The company recorded a revenue of ₹31,776 crore in FY23 on a consolidated basis growing 10 per cent year-on-year (y-o-y) backed by strong order book. With profit after tax (PAT) of ₹2,797 crore for FY23, the PAT margins are at a healthy 8.8 per cent. Growth in profit has been steady, excluding the blip in FY20, when profit declined 38.5 per cent. The credit freeze to infra companies following the IL&FS crisis in that year could have impacted MEIL.

MEIL’s balance sheet appears especially robust. With sufficient cash being generated by operations, the company is not turning to debt much. MEIL’s long-term debt stood at ₹5,979 crore as on March 31, 2023. The debt-equity ratio of 0.71 as of FY23, and 0.69 as of FY22 is lower than the average gearing levels in the sector. For a perspective, L&T reported a debt-equity ratio of 1.14 with debt of ₹118,600 crore as of March 2023. Low leverage has also resulted in robust interest coverage ratio for MEIL at around 7.4 as of March 31, 2023; this was even better at 13 in the previous fiscal.

More than just an EPC firm

The company has also diversified into hydrocarbons, gas distribution, electric vehicles and other sectors, floating subsidiaries for these business lines. Among MEIL’s subsidiaries is Western UP Power Transmission Co, where it owns 73 per cent. Interestingly, Western UP separately donated ₹220 crore via EBs across parties. Further, electric bus maker Olectra Greentech – which has won orders from transport corporations of Telangana, Karnataka, Mumbai and others – is a listed subsidiary of MEIL. 

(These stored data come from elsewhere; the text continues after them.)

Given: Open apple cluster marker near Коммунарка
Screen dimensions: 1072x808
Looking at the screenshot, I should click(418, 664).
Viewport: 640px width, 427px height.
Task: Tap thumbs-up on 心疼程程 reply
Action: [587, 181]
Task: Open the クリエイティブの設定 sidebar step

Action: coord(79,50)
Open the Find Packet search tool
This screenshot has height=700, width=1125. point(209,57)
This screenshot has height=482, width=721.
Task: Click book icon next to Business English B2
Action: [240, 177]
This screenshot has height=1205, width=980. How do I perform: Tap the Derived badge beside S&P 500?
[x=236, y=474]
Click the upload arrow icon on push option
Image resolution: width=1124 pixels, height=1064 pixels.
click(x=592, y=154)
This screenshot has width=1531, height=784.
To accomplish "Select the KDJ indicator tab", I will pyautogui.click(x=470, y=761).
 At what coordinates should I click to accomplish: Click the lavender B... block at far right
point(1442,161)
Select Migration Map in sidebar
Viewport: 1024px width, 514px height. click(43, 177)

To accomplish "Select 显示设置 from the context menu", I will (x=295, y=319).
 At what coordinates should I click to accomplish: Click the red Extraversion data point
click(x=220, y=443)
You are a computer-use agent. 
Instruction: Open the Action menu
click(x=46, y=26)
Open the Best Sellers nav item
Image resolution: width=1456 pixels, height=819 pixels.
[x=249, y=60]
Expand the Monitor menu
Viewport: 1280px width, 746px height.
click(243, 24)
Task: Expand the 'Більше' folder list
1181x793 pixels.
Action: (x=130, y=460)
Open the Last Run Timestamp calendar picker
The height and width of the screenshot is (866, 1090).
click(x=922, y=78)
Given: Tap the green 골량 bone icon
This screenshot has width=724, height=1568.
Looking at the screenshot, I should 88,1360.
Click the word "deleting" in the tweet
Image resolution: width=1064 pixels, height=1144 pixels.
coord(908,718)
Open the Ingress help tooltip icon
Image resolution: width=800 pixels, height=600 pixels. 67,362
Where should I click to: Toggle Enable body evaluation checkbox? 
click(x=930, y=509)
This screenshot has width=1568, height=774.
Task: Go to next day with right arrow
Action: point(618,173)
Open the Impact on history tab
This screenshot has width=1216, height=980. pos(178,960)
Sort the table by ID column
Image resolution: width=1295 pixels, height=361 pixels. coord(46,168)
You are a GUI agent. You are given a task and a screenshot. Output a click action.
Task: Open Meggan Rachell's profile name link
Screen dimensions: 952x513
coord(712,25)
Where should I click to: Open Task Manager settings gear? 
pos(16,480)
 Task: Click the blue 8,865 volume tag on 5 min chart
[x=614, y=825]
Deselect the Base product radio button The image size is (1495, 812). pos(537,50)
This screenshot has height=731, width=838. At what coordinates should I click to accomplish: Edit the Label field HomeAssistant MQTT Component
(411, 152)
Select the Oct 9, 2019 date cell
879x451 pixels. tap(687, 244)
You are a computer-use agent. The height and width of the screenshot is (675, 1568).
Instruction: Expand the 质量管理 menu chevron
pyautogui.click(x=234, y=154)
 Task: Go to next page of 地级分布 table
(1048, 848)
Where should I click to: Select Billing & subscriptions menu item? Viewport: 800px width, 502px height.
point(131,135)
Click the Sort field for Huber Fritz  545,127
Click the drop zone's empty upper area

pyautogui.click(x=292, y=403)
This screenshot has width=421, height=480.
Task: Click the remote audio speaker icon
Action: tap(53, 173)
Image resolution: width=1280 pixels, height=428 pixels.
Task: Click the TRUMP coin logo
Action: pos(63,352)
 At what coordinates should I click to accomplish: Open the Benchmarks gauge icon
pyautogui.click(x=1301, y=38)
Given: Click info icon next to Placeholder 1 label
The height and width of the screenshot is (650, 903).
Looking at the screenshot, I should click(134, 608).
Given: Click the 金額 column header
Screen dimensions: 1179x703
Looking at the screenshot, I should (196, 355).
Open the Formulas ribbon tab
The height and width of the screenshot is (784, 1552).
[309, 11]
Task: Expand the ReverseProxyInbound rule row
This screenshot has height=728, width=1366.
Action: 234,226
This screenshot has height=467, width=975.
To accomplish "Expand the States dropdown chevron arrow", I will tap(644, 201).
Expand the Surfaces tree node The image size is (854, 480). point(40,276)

Analysts highlight MEIL’s push into unrelated businesses and corporate governance measures as a risk factor. 

“The investments and deposits in group companies as on March 31, 2023 was at ₹11,113 crore i.e. 50 per cent of the consolidated net worth... Any substantial increase in investments in group companies constraining return metrics would be a key monitorable,” Crisil analysts wrote in a January 2024 note.